- Longbang Location in Guangxi
- Coordinates: 22°53′N 106°20′E﻿ / ﻿22.883°N 106.333°E
- Country: People's Republic of China
- Autonomous Region: Guangxi
- Prefecture-level city: Baise
- County-level city: Jingxi

Area
- • Town: 119 km^{2} (46 sq mi)

Population (2012)
- • Town: 20,378
- • Density: 171/km^{2} (444/sq mi)
- • Rural: 18,123
- Time zone: UTC+8 (China Standard)

= Longbang =

Longbang () is a town in Jingxi, Guangxi of China. As of 2018, it has 12 villages under its administration.

Most of its residents speak Zhuang dialects. Its main touristic sight are the Pogala underground defense works, an underground fortification built in 1892.

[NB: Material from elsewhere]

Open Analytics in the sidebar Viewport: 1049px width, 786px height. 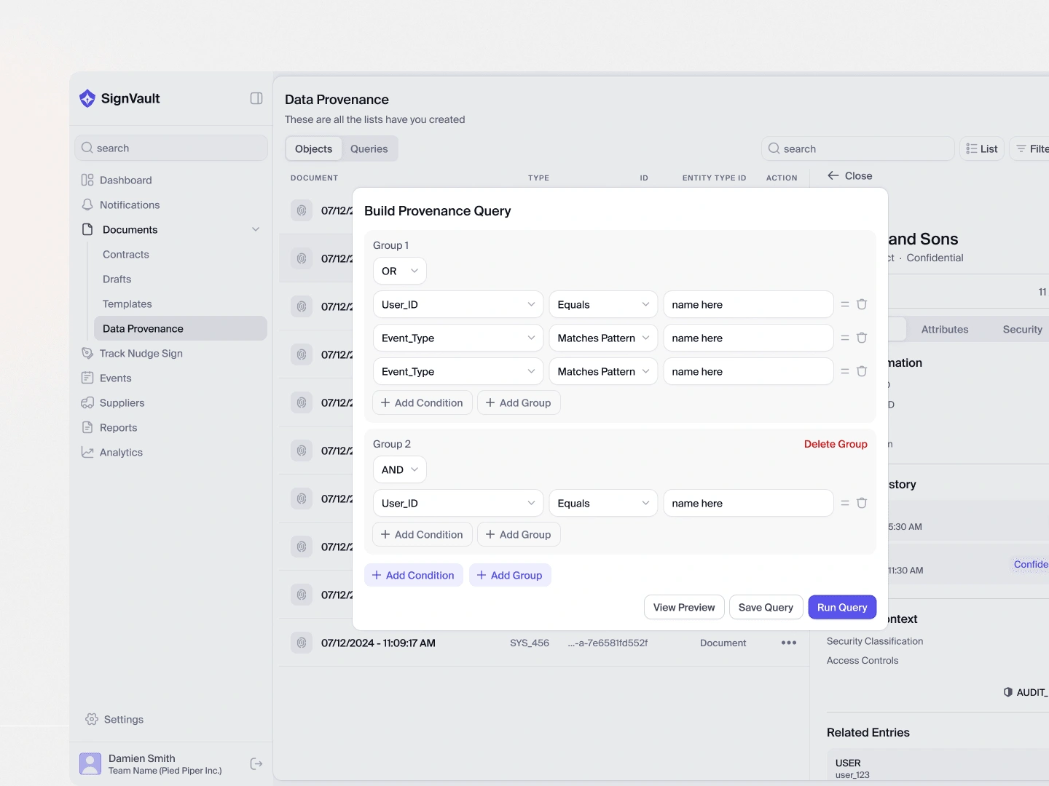[121, 452]
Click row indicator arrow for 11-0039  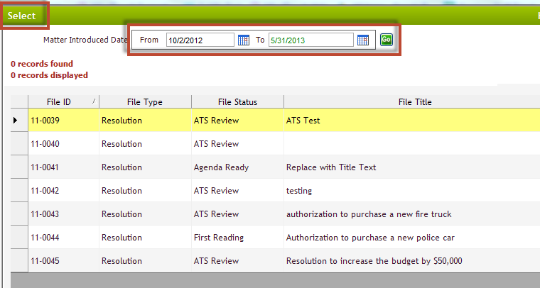[x=16, y=121]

It is located near China's border with Vietnam, opposite the Trà Lĩnh District on the Vietnamese side.

==Border crossing==
At the Longbang Border Crossing (龙邦口岸) just south of town, Guangxi provincial highway 210 (S210) reaches the international border. There are also plans to extend the Tiandong-Debao rail line (a branch of the Nanning-Kunming Railway) to the Longbang border crossing.

According to a local travel guide site, there is a large market near the border crossing, where goods imported from Vietnam are sold.